What you should do:
Your output should be the lines of the data that follow, reproduced exactly from the first through the line bearing "OUR BRANDS (21, 2376)".

Stored items:
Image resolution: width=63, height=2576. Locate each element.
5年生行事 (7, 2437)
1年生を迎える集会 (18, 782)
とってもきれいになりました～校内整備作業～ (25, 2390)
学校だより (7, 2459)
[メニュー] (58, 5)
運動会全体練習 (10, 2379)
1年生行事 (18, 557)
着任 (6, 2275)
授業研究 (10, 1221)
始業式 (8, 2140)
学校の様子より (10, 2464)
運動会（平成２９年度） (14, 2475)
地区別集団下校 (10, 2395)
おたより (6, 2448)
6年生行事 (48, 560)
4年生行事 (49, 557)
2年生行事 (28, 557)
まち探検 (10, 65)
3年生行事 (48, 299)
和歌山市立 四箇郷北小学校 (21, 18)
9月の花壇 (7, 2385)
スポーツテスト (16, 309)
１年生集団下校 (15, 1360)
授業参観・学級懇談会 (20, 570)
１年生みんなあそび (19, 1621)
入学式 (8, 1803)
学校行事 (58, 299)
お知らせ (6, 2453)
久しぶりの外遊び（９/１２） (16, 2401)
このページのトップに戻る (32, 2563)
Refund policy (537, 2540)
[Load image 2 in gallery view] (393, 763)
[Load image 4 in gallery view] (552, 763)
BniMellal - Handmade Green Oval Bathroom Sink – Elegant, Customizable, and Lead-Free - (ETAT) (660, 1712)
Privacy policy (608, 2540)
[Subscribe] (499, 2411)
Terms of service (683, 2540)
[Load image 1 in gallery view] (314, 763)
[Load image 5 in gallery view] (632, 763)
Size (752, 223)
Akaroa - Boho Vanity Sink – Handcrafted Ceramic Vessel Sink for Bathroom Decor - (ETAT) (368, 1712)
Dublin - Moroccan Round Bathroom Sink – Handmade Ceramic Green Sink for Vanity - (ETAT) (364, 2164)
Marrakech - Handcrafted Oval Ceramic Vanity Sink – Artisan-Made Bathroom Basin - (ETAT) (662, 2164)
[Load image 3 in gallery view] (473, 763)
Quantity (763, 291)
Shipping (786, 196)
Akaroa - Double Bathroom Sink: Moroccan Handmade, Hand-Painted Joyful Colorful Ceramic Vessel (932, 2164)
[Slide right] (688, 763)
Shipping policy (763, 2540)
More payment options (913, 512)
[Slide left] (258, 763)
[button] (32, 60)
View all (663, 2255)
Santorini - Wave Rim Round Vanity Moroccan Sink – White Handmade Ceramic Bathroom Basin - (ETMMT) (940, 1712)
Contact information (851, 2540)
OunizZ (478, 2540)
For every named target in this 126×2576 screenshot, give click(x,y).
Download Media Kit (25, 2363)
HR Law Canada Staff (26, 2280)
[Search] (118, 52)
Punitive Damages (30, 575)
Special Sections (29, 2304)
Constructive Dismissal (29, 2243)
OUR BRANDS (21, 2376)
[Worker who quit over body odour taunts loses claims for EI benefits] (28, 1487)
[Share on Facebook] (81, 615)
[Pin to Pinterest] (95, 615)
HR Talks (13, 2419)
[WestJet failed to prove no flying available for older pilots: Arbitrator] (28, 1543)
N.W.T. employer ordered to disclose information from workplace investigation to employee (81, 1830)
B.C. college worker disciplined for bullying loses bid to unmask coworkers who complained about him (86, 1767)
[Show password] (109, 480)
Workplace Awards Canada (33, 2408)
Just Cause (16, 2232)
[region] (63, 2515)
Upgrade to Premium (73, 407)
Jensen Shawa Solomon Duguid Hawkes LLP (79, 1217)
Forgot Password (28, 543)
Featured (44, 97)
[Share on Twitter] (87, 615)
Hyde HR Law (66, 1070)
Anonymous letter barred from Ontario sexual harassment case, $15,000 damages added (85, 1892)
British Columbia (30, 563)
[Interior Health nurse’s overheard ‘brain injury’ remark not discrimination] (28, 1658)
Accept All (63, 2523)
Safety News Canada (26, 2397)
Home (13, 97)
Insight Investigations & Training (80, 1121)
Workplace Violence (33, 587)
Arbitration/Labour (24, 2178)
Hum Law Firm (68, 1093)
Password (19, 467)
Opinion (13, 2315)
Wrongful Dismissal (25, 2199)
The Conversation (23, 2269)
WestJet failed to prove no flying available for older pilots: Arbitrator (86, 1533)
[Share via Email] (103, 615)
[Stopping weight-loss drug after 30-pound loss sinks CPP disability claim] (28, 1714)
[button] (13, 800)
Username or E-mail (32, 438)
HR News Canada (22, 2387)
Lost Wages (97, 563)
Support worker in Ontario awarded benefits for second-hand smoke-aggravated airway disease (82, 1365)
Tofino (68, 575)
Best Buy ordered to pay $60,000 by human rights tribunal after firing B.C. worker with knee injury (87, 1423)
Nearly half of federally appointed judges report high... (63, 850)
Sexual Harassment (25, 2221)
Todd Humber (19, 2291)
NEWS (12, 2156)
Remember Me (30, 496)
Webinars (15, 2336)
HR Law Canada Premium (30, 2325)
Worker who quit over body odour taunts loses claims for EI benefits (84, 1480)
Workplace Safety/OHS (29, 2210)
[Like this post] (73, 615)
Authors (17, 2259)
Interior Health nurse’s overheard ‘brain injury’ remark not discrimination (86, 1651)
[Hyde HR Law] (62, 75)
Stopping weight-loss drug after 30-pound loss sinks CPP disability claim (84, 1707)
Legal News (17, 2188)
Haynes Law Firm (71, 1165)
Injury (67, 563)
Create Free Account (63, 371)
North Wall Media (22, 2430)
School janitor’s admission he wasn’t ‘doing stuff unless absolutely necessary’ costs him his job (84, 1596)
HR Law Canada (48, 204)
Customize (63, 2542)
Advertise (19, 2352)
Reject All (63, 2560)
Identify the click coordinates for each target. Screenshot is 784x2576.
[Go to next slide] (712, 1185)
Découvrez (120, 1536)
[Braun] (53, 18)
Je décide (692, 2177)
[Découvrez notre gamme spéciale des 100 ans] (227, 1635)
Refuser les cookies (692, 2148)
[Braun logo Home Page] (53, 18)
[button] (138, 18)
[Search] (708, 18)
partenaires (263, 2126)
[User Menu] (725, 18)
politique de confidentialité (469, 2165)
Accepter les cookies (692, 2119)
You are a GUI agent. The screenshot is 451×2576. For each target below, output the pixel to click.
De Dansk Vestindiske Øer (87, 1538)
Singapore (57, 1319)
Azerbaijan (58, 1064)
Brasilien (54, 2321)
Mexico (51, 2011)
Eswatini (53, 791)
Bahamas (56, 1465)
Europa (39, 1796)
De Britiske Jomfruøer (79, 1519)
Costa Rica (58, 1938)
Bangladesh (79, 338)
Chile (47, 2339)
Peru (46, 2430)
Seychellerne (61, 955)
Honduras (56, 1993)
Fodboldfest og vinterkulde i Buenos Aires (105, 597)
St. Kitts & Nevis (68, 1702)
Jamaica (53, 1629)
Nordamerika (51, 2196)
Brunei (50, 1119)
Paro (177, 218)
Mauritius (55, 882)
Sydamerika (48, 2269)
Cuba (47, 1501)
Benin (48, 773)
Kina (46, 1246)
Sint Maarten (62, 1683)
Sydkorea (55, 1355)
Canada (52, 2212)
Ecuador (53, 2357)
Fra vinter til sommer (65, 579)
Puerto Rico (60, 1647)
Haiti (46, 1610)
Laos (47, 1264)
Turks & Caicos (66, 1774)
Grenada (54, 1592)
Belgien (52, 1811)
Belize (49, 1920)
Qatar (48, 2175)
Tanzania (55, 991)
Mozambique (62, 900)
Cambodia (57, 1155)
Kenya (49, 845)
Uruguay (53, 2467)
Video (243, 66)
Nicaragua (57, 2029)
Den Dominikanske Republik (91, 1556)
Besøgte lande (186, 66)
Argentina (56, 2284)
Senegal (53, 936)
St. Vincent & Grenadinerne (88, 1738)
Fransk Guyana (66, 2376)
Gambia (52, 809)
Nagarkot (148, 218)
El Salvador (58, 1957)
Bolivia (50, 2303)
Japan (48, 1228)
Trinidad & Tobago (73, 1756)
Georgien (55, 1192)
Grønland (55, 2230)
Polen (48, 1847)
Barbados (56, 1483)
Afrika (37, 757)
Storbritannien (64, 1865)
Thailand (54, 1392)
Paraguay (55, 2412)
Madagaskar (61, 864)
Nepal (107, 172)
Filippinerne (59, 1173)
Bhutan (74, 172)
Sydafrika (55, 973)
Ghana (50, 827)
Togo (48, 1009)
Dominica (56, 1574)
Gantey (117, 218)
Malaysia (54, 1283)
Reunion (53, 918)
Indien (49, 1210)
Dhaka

Answer box:
Image resolution: width=63, height=2576. Locate each element.
5年生行事 (7, 2437)
1年生を迎える集会 (18, 782)
とってもきれいになりました～校内整備作業～ (25, 2390)
学校だより (7, 2459)
[メニュー] (58, 5)
運動会全体練習 (10, 2379)
1年生行事 (18, 557)
着任 (6, 2275)
授業研究 (10, 1221)
始業式 (8, 2140)
学校の様子より (10, 2464)
運動会（平成２９年度） (14, 2475)
地区別集団下校 (10, 2395)
おたより (6, 2448)
6年生行事 (48, 560)
4年生行事 (49, 557)
2年生行事 (28, 557)
まち探検 (10, 65)
3年生行事 (48, 299)
和歌山市立 四箇郷北小学校 (21, 18)
9月の花壇 (7, 2385)
スポーツテスト (16, 309)
１年生集団下校 (15, 1360)
授業参観・学級懇談会 (20, 570)
１年生みんなあそび (19, 1621)
入学式 (8, 1803)
学校行事 (58, 299)
お知らせ (6, 2453)
久しぶりの外遊び（９/１２） (16, 2401)
このページのトップに戻る (32, 2563)
Refund policy (537, 2540)
[Load image 2 in gallery view] (393, 763)
[Load image 4 in gallery view] (552, 763)
BniMellal - Handmade Green Oval Bathroom Sink – Elegant, Customizable, and Lead-Free - (ETAT) (660, 1712)
Privacy policy (608, 2540)
[Subscribe] (499, 2411)
Terms of service (683, 2540)
[Load image 1 in gallery view] (314, 763)
[Load image 5 in gallery view] (632, 763)
Size (752, 223)
Akaroa - Boho Vanity Sink – Handcrafted Ceramic Vessel Sink for Bathroom Decor - (ETAT) (368, 1712)
Dublin - Moroccan Round Bathroom Sink – Handmade Ceramic Green Sink for Vanity - (ETAT) (364, 2164)
Marrakech - Handcrafted Oval Ceramic Vanity Sink – Artisan-Made Bathroom Basin - (ETAT) (662, 2164)
[Load image 3 in gallery view] (473, 763)
Quantity (763, 291)
Shipping (786, 196)
Akaroa - Double Bathroom Sink: Moroccan Handmade, Hand-Painted Joyful Colorful Ceramic Vessel (932, 2164)
[Slide right] (688, 763)
Shipping policy (763, 2540)
More payment options (913, 512)
[Slide left] (258, 763)
[button] (32, 60)
View all (663, 2255)
Santorini - Wave Rim Round Vanity Moroccan Sink – White Handmade Ceramic Bathroom Basin - (ETMMT) (940, 1712)
Contact information (851, 2540)
OunizZ (478, 2540)
For every named target in this 126×2576 screenshot, give click(x,y).
Download Media Kit (25, 2363)
HR Law Canada Staff (26, 2280)
[Search] (118, 52)
Punitive Damages (30, 575)
Special Sections (29, 2304)
Constructive Dismissal (29, 2243)
OUR BRANDS (21, 2376)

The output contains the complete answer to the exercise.